Papo de Mulher é um informativo de um minuto de duração (em média), veiculado quatro vezes ao dia, de segunda a sexta-feira. Na definição da própria rádio, é um “informativo em forma de uma conversa descontraída e abordando assuntos relacionados à beleza e estética ­feminina”.

O programa existe há cinco anos e tem como produtora e apresentadora a esteticista Alcione Magela Marócolo. Segundo ela (em entrevista a essa pesquisadora12), a concepção do programa também foi sua, que teve como inspiração o Auto Papo, que já existia antes do Papo de Mulher, na Rádio Alvorada.

“Eu achava que tinha uma fatia considerável de mulheres que estavam órfãs, em função de ser a maior parte que escutam a rádio serem mulheres”, conta Marócolo. Ela afirma que o objetivo do programa “é divulgar a estética, como um todo, de uma maneira mais ética possível, e também gerar um conhecimento gratuito pras milhares de ouvintes que nós temos”.

Para exemplificar, transcrevemos a seguir o texto de uma edição do Papo de Mulher, veiculada no período de nossa análise: “É verdade, quando os primeiros pés de galinha, vincos, ao redor da boca, começam a aparecer, a mulher sente que infelizmente está envelhecendo e isso a incomoda muito. O pior é a cobrança da sociedade que quer que sempre estejamos bonitas e jovens. Ora, a estética e a medicina podem fazer muito por você se esse é o seu caso. Como exemplo, eu vou citar três ações pra rejuvenescimento da face que podem ser utilizadas. Ok? Na área ao redor dos olhos e no meio da testa, o dermatologista aplicará o botox, que elimina as linhas de expressão relaxando a musculatura local. Nos vincos que pesam a fisionomia, pode-se fazer o preenchimento com restilane ou com polidimetilsiloquisane. O primeiro é derivado do ácido ialurônico, e o segundo é um óleo mineral da família do silicone. Pra finalizar, uma limpeza de pele seguida por um pilen de ácido glicólico a 20%, pra diminuir oleosidade, manchas e espinhas.” (Papo de Mulher, Rádio Alvorada FM, 23/01/2001, 14h38)

Auto Papo

O programa Auto Papo é um informativo sobre carros, também com cerca de um minuto de duração (em média), veiculado quatro vezes ao dia, de segunda a sexta-feira. Na definição da própria rádio, trata-se de “informativos abordando assuntos relacionados ao mercado automobilístico (lançamentos, dicas atuais, instruções para melhor utilização)”. O programa, veiculado há mais de cinco anos, tem como produtor e apresentador o jornalista Boris Feldman.
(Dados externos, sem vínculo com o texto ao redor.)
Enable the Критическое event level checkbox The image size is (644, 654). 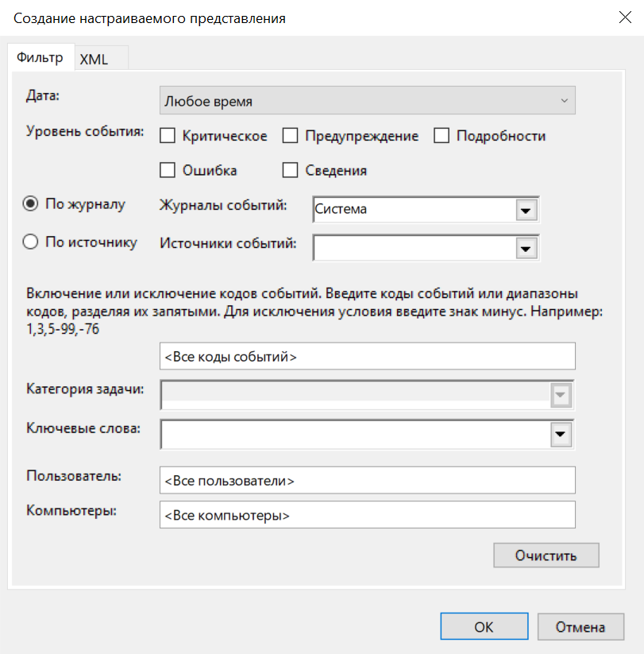pos(168,136)
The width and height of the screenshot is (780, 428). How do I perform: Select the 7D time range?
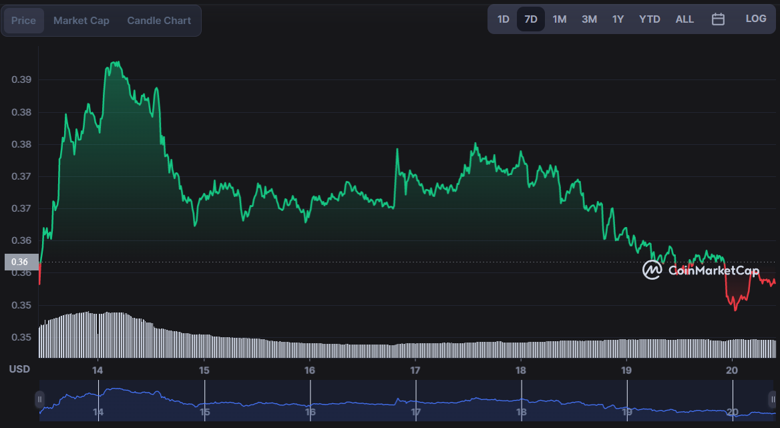(531, 19)
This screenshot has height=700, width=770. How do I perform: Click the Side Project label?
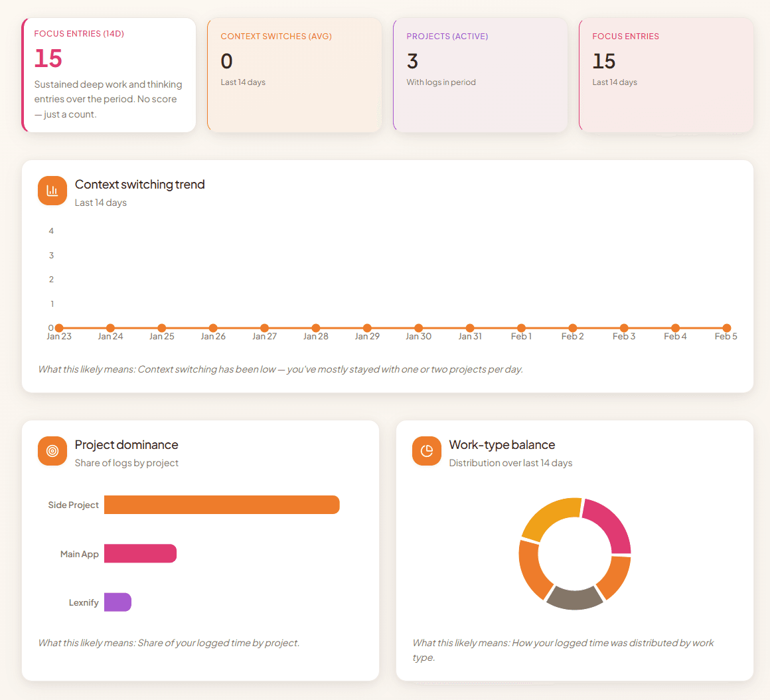[x=73, y=505]
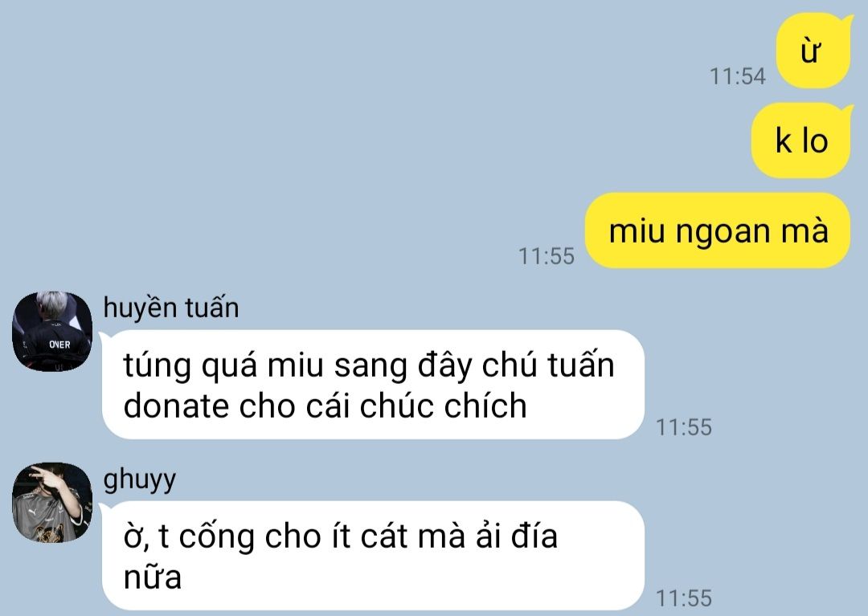The image size is (868, 616).
Task: Click the word 'donate' in the message
Action: pos(177,406)
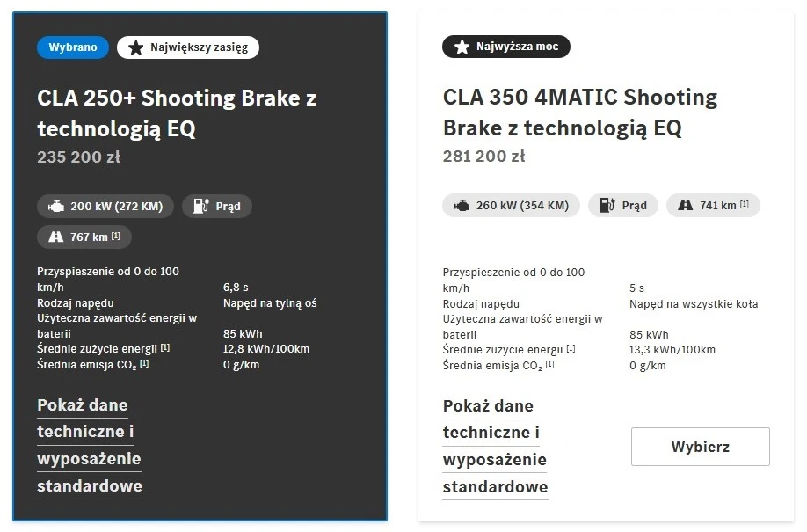Viewport: 807px width, 532px height.
Task: Click footnote [1] next to 741 km
Action: coord(745,205)
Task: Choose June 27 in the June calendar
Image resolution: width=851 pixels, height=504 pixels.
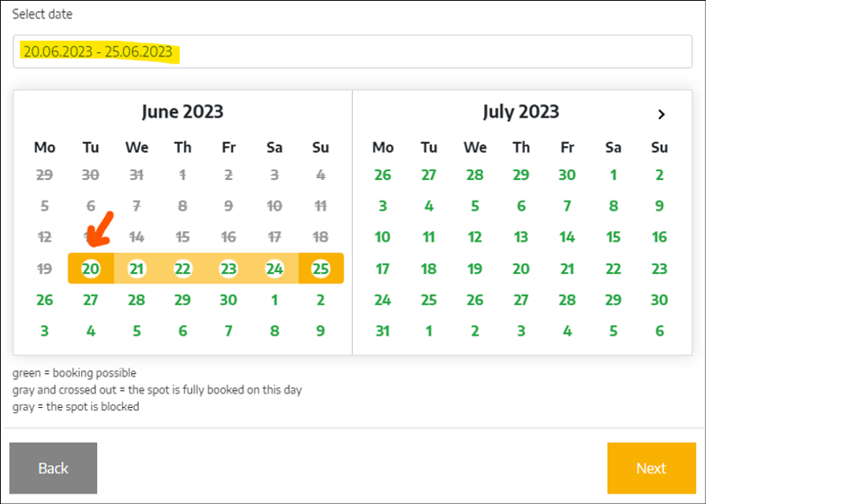Action: pos(91,300)
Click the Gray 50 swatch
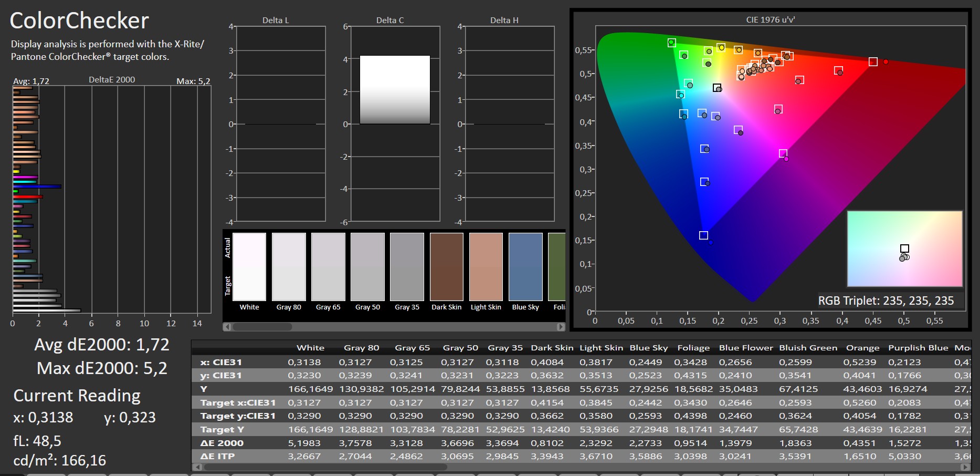 pos(367,267)
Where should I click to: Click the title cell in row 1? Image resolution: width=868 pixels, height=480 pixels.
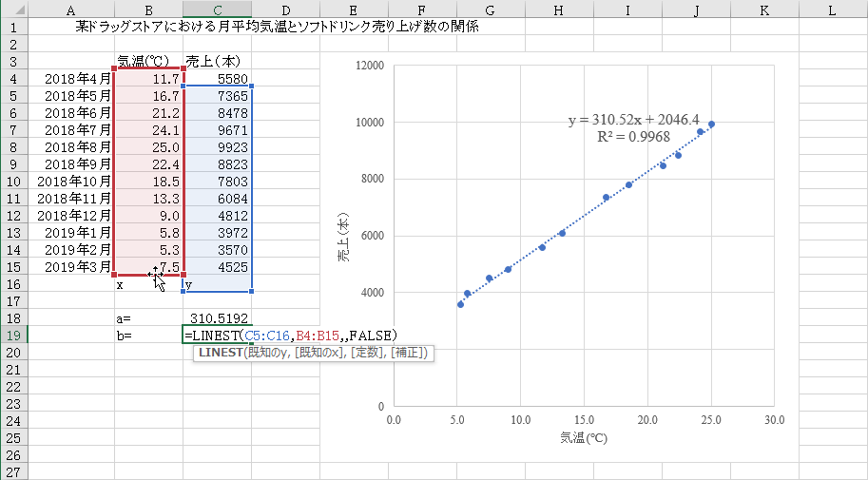point(276,27)
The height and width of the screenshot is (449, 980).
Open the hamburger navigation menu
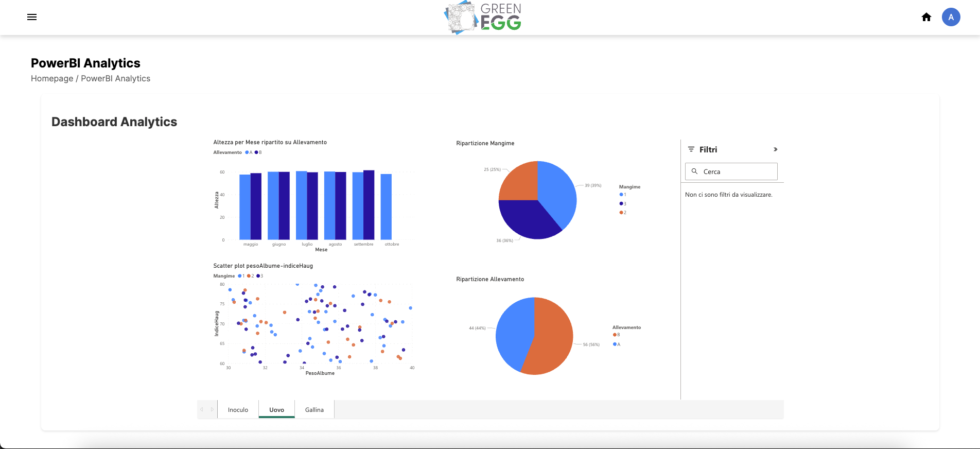[32, 17]
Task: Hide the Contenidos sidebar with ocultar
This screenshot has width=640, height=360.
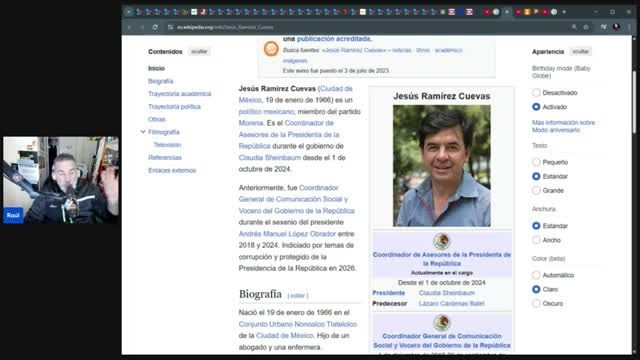Action: tap(199, 51)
Também a título de exemplificar, transcrevemos a seguir o texto de uma edição do Auto Papo, veiculada no período de nossa análise: “Eu não sei quando é que nós vamos ficar livres do golpe do extintor de incêndio no carro. Quando digo golpe do extintor de incêndio, que devia a polícia intervir nisso, era a única solução de acabar com esse pessoal que chega bonitinho no posto de gasolina, vestidinho com um jaleco escrito Inmetro, e pedindo pra examinar seu extintor de incêndio. Aí ele fala: ‘oh, doutor; oh, madame, tá vencido, aqui ó, já tem mais de um ano.’ E não tem nada vencido. A carcaça do seu extintor de incêndio deve ser verificada a cada cinco anos. A cada ano você tem que olhar se o ponteirinho tá dizendo tem carga ou não tem carga. Não tem que trocar coisa nenhuma. Provavelmente eles vão tirar do seu carro, vão passar outro pro seu carro e o do seu carro vão vender pra outro. Agora, o problema é muito mais, vai muito além do funcionariozinho, que se diz do Inmetro, mas que é de alguma fabricante inescrupuloso de extintor, que na verdade, nem precisa mais de extintor de incêndio no carro, já virou um comércio desenfreado, inescrupuloso e irresponsável, porque não tem mais incêndio em automóvel, desde que acabou carburador e parou de pingar gasolina pra todo lado, isso já está comprovado e já está na hora de se pensar duas vezes e acabar com o extintor de incêndio, porque o Brasil é um dos últimos países do mundo que ainda exige essa bobagem dentro do carro.” (Auto Papo, Rádio Alvorada FM, 08/01/2001, 9h37)

Resultados

Quanto ao Papo de Mulher, no período determinado, foram analisadas ao todo 15 edições do programa. Confirme os critérios definidos para análise neste trabalho, percebeu-se que apenas cinco (um terço do total) tinham como tema “saúde”. Desses, dois se referiam a cuidados com a pele, citando o câncer de pele (a palavra “pele” apareceu em 60% das edições); e um se referia aos dentes enquanto indicativos de cuidado com a beleza – “dentes bonitos são um sinal de saúde e cuidado com a beleza” (Papo de Mulher, 9/01/2001). Câncer de mama e aids não foram mencionadas.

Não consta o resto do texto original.